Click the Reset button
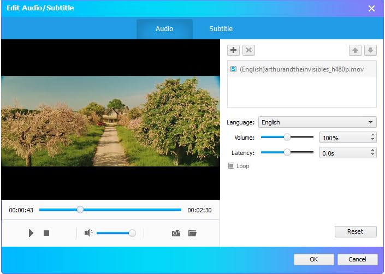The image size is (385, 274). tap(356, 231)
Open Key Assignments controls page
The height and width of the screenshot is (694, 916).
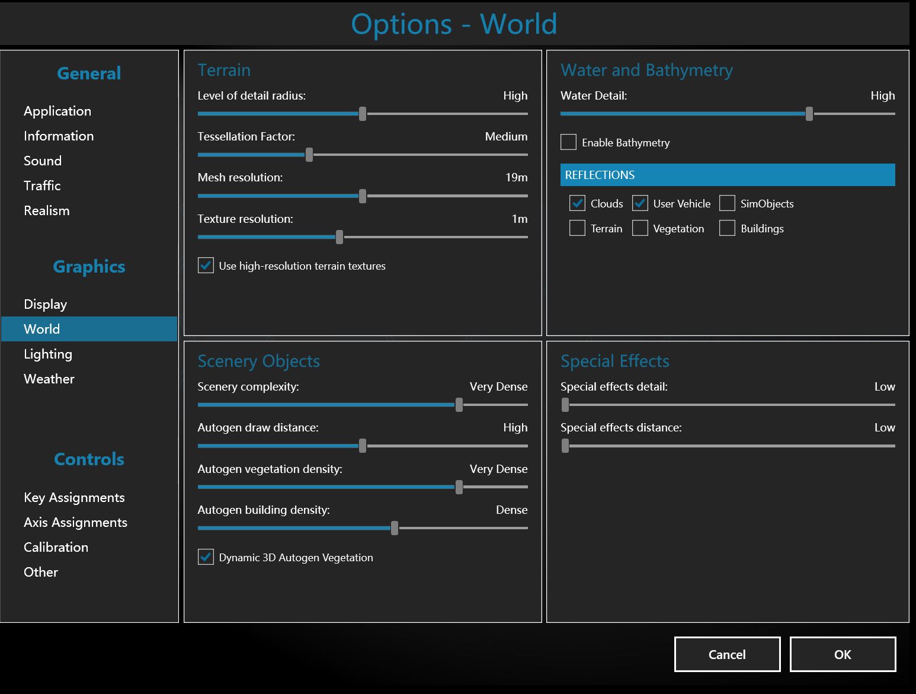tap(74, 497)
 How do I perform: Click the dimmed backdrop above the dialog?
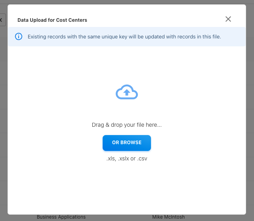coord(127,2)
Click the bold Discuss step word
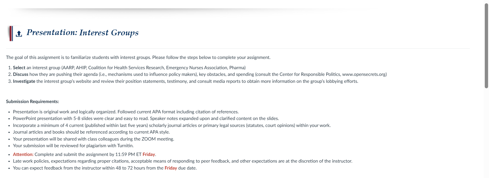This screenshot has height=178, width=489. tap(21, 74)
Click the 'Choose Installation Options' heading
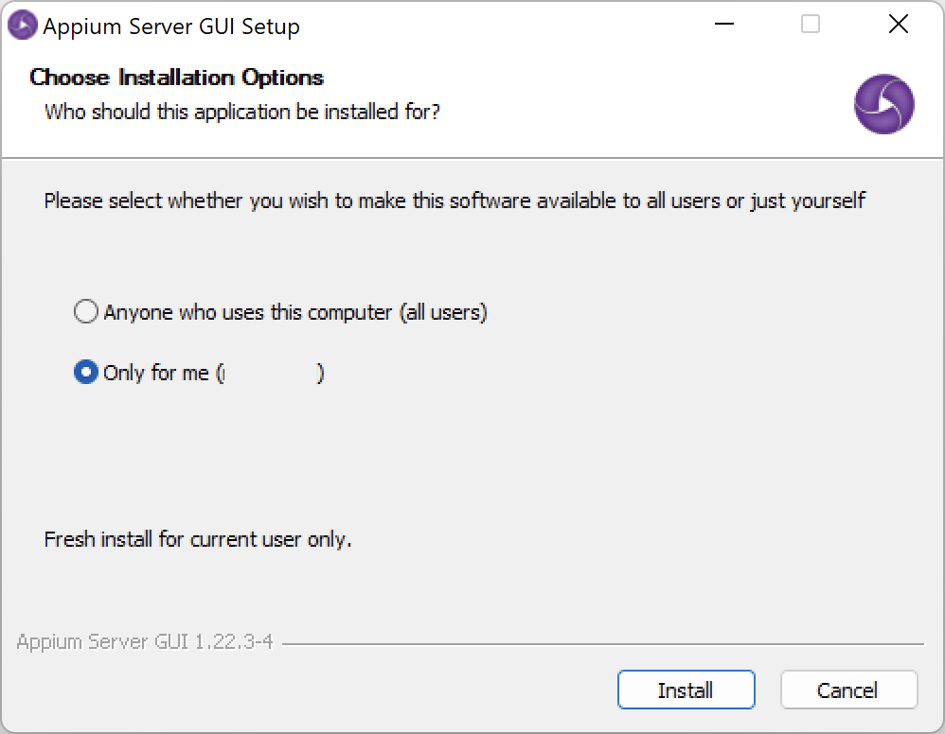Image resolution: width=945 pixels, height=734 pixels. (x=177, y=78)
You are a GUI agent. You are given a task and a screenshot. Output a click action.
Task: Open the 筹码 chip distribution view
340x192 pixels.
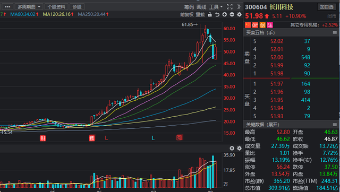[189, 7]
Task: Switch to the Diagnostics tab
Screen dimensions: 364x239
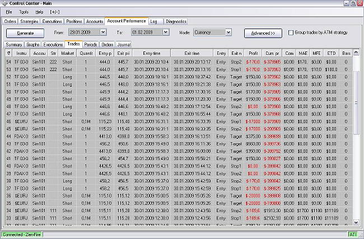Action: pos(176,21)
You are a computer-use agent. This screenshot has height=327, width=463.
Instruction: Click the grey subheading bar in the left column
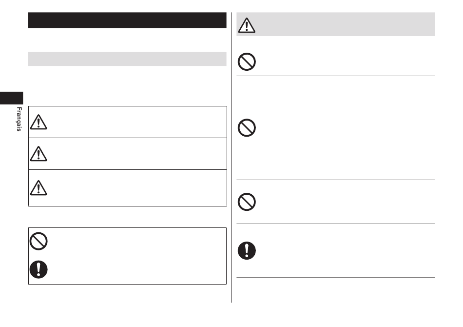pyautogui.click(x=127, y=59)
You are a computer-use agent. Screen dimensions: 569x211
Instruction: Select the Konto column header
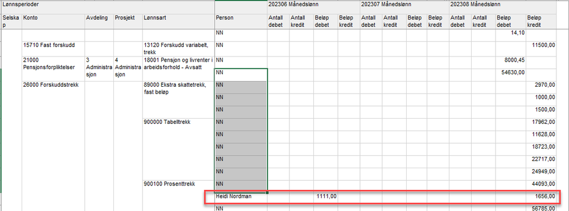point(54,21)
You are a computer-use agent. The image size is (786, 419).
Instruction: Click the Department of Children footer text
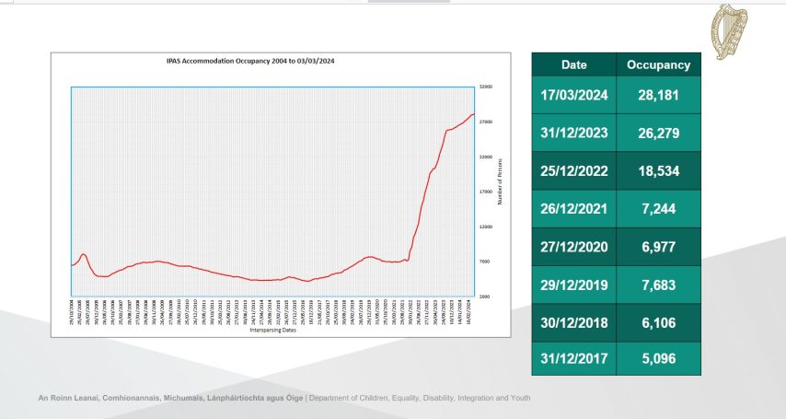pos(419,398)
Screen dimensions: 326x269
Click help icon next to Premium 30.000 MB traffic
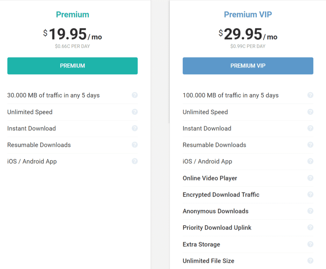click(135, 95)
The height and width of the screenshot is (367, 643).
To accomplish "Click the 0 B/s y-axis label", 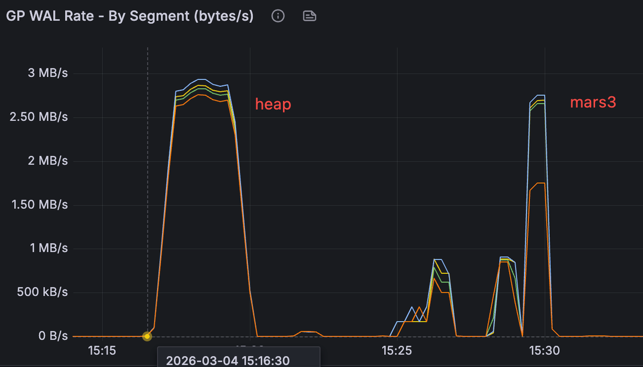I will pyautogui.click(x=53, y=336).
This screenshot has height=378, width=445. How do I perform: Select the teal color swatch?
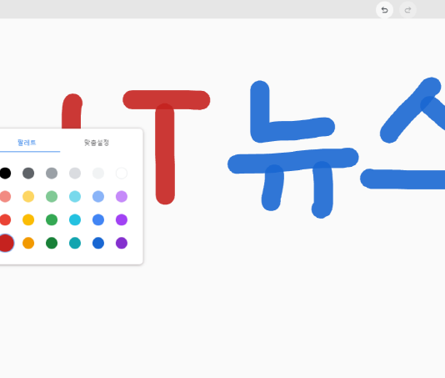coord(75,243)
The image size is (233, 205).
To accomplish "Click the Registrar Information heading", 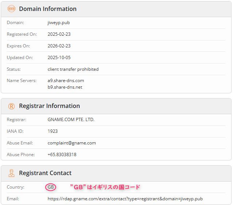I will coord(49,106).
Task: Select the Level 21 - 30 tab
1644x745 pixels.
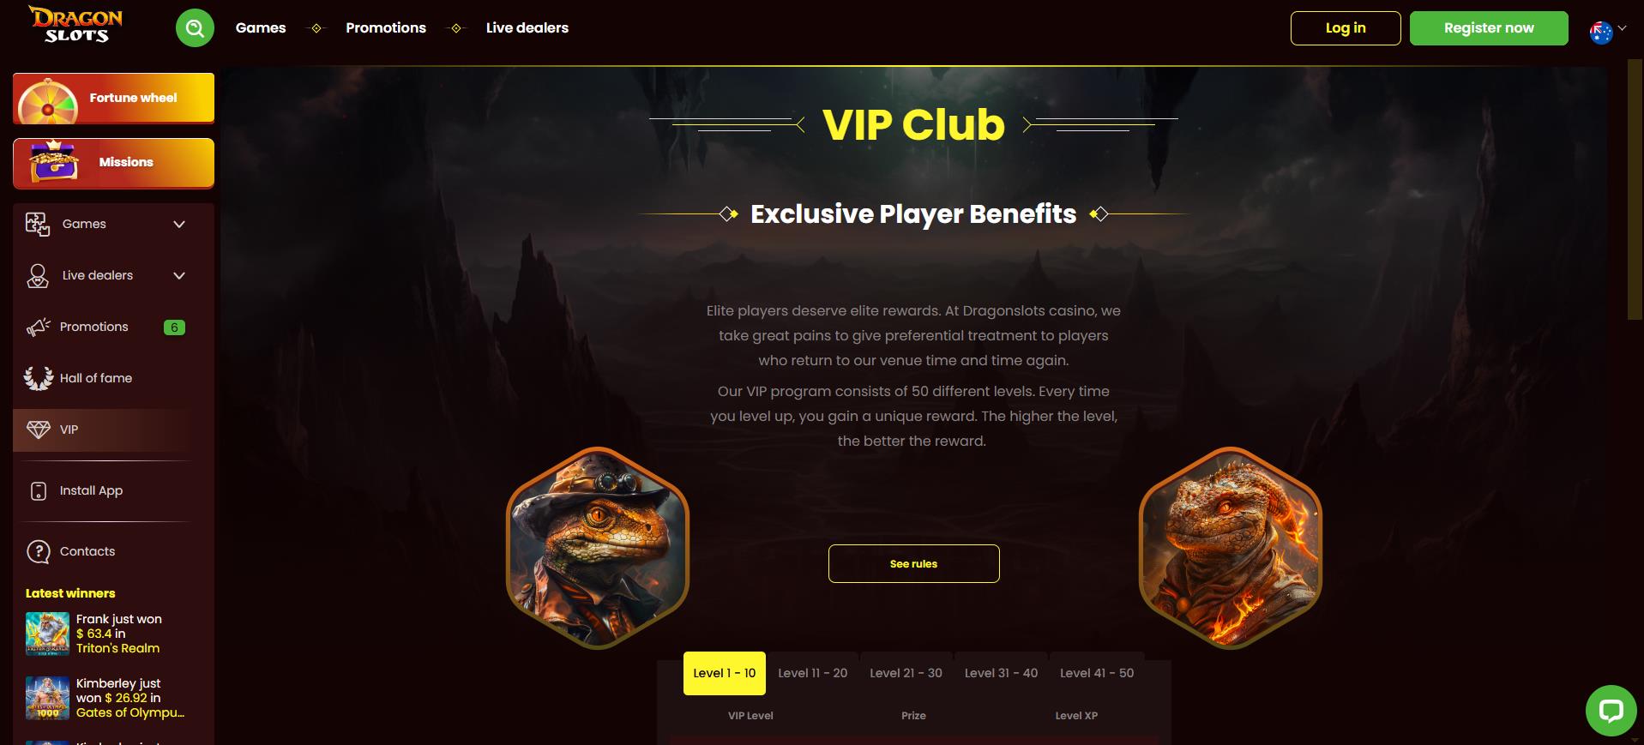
····················
- Directions
Transcribe the opening line of the listing above, please, and every line after it through the line with "Task: Switch to the Diagnostics tab", word for word, without pictures.

- Solution for this task
Click the Reset button
The image size is (385, 274). tap(356, 231)
Open Key Assignments controls page
The height and width of the screenshot is (694, 916).
tap(74, 497)
 How do I perform: Click the dimmed backdrop above the dialog?
coord(127,2)
Click the bold Discuss step word
This screenshot has height=178, width=489. tap(21, 74)
Click the 'Choose Installation Options' heading
Image resolution: width=945 pixels, height=734 pixels. (x=177, y=78)
You are a GUI agent. You are given a task and a screenshot. Output a click action.
Task: Open the 筹码 chip distribution view
340x192 pixels.
[189, 7]
Task: Switch to the Diagnostics tab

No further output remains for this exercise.